Gehen Sie denn nicht mehr auf Ausgetretene zu, um sie zu fragen?
Baisch: Doch. Alle Menschen, die austreten, bekommen ein Schreiben, in dem wir den Austritt bedauern und auch nach den Gründen fragen. Leider ist das Echo darauf sehr gering.
Gibt es auch Übertritte, gerade in der aktuellen Situation?
Baisch: Es gibt immer wieder Menschen, die zur evangelischen Kirche übertreten. Ich kann aber nicht feststellen, dass diese Zahl aktuell besonders angestiegen ist.
Sind solche Skandale nicht auch ein Störfeuer für die Ökumene?

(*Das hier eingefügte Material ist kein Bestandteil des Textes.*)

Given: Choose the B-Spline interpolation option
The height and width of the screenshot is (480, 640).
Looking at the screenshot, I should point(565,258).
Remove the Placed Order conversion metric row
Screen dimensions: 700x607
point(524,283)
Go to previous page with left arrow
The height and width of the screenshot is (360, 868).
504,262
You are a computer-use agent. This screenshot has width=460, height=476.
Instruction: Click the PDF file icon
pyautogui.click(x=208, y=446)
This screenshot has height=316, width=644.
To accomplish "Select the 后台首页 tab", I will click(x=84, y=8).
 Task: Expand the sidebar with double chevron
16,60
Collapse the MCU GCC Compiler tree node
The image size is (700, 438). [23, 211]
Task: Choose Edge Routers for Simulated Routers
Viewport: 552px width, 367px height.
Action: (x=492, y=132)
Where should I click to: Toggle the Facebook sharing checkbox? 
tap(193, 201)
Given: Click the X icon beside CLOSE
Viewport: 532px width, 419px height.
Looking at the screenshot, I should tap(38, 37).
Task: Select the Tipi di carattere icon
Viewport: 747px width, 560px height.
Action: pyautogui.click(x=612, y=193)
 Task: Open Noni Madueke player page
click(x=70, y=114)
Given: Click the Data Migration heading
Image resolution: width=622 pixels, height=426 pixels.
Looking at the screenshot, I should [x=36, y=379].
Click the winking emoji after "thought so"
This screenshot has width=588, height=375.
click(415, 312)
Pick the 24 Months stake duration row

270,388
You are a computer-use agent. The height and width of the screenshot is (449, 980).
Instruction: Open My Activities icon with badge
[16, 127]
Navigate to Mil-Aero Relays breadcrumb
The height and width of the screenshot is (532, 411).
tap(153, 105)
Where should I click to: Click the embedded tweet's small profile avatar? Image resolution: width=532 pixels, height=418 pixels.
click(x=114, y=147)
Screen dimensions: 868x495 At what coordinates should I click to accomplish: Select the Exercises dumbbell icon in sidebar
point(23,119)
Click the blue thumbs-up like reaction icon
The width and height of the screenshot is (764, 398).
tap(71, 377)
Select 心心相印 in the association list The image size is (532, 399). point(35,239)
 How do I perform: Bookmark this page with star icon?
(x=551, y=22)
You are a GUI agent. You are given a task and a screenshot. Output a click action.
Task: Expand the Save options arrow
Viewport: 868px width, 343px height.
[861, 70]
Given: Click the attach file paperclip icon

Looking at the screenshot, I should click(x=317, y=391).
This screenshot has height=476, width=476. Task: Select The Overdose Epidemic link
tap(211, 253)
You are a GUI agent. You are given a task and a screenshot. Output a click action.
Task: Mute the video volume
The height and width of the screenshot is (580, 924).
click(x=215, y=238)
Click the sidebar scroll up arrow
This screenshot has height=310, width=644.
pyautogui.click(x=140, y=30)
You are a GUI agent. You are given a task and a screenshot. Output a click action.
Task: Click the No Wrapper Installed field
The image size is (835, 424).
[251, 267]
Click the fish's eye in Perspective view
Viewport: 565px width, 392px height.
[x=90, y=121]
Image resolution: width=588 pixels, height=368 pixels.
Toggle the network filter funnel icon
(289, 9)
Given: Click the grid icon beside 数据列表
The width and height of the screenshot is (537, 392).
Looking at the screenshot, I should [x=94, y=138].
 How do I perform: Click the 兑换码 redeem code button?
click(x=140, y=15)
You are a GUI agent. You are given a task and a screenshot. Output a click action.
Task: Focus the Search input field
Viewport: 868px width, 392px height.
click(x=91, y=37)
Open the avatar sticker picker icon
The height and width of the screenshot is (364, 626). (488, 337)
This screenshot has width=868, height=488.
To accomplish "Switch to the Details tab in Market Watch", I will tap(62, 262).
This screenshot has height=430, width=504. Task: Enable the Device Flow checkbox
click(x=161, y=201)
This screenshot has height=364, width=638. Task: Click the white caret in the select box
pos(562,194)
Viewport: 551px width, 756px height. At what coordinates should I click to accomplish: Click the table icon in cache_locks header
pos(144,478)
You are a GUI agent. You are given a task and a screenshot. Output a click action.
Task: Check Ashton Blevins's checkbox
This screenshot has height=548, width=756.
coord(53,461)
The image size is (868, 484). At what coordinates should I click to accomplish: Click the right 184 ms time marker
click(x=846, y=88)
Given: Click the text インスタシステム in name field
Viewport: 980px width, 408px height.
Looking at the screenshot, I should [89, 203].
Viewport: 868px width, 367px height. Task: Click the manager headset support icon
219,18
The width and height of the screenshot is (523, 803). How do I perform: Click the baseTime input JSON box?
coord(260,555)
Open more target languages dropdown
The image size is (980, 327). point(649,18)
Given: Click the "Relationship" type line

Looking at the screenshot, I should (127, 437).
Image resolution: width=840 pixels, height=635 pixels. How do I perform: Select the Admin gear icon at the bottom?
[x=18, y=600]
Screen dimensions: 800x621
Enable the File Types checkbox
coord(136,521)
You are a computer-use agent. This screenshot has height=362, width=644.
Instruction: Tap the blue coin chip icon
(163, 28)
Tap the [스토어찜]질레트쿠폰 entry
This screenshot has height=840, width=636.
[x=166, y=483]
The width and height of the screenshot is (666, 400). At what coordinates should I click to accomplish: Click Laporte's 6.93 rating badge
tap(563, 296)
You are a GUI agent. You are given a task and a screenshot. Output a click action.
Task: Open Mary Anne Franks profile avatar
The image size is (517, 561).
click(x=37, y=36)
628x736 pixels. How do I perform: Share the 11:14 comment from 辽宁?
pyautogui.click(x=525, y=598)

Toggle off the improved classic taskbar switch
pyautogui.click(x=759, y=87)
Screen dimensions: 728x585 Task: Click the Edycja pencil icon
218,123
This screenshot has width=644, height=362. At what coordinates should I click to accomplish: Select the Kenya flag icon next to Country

Baisch: Da bewährt es sich, dass die Kontakte vor Ort gelebt werden. Wo ein vertrauensvolles Zusammenleben stattfindet zwischen Gemeinden, Verbänden oder Seelsorgern, wird dieses nicht erschüttert, wenn es auf anderen Ebenen Verfehlungen gibt oder gab.
Missbrauch ist ein gesellschaftliches Phänomen, ihre Kirche ist auch betroffen, wie geht sie damit um?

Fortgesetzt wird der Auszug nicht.